Doç. Dr. Levent Ersin Orallı: Kadınların ekonomik anlamda hayata tutunmasının temel rolü artık bu savaşların çatışmaların ortadan kalkmasını sağlamak. Şüphesiz Türkiye, Rusya-Ukrayna arasındaki savaş sürecinin bir an evvel ateşkesin sağlanması ve barış görüşmelerinin başlaması adına çok güçlü diplomatik girişimlerde bulundu. Bu girişimler içerisinde sivil koridorun açılması, sığınma koridorunun açılması, esir rehine takaslarının gerçekleşmesi, karşılıklı defin süreçlerinin yaşanması ve tahıl koridoru ile bir diyalog kapısı aralanmıştı. Bunlardan en çok umut duyanlarda kadınlardı. Çünkü kadın tekrar yurduna yuvasına evine dönmek için yüreği çarpandır. Türkiye açısından baktığımızda bu kadınların en azından mesleki anlamda belli bir birikime sahip olması için meslek edindirme, bir entegrasyon sorunu yaşamamaları için uyum üzerinden dil öğrenme noktasında çok önemli eğitimler vermeye devam ettiğini söyleyebiliriz. En önemlisi Anadolu ve Türk dünyası hiçbir dönem bir kişinin yabancı olmasından kaynaklı olacak onu bir ayrımcılığa tabi tutmamıştır. Belki de Ukrayna’dan, Suriye’den, Filistin’den ve Irak’tan göç etmek zorunda kalan kadınların en büyük kazanımı Türkiye’de kendini asla yabancı hissetmemesi noktasındadır.

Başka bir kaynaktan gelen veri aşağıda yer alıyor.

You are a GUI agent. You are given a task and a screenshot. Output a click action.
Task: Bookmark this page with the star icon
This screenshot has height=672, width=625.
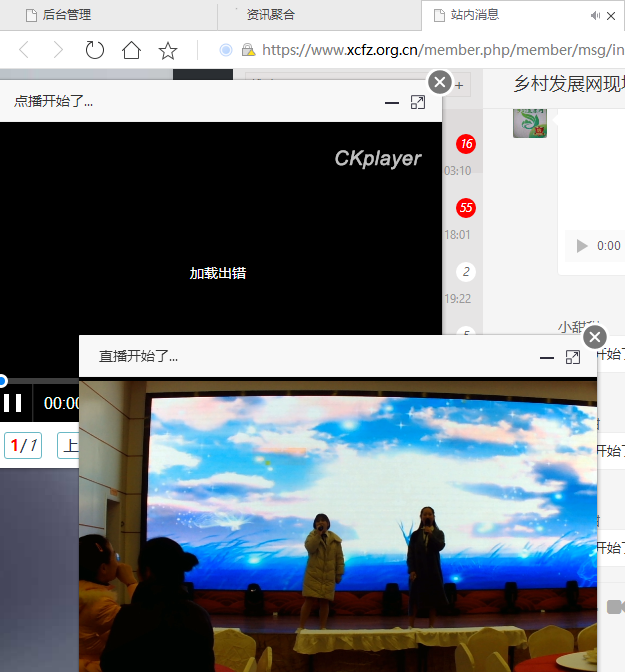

Türkiye bu insanlara çalışma ve oturma izni vererek, geçici koruma bağlamında güçlü bir hukuki güvence vererek savaş bitinceye kadar eviniz yurdunuz burasıdır, garantör devletiz mesajı verdi. Hem valilikler hem kaymakamlıklar hem Aile ve Sosyal Bakanlığı aracılığıyla gerçekleştirilen onlarca proje var. Özellikle okul çağındaki kız çocuklarının tamamına yakının okullaştığı, üniversite çağındaki kız çocuklarının da aynı şekilde tamamına yakını burslu şekilde Türkiye’de devlet üniversitelerinde okuduğunu biliyoruz. Dolayısıyla bu kişilerin hayata tutunabilmeleri ve savaş bittiğinde ukrayna’da meslek sahibi olabilmeleri, yeniden yapım sürecinde başrolü üstlenebilmeleri adına türkiye sadece taşın altına elini değil, bedenini yüreğini koymuş vaziyette. Umut ediyorum ki batı dünyasının diğer devletleri de o planlı samimiyetsizlikten bir an evvel vazgeçerler ve Ukrayna’nın yeniden inşası ve imarı konusunda rol üstlenmeyi akıl ederler.
Uluslararası göç çatışmalardan kaynağını alacak şekilde şu anda baş edilmesi mümkün olmayan bir noktaya geldi. Bizim bütün dünya için temel temennimiz bölgesel ve küresel istikrar. Önce kalıcı ateşkesler ardından da tüm dünyada barış.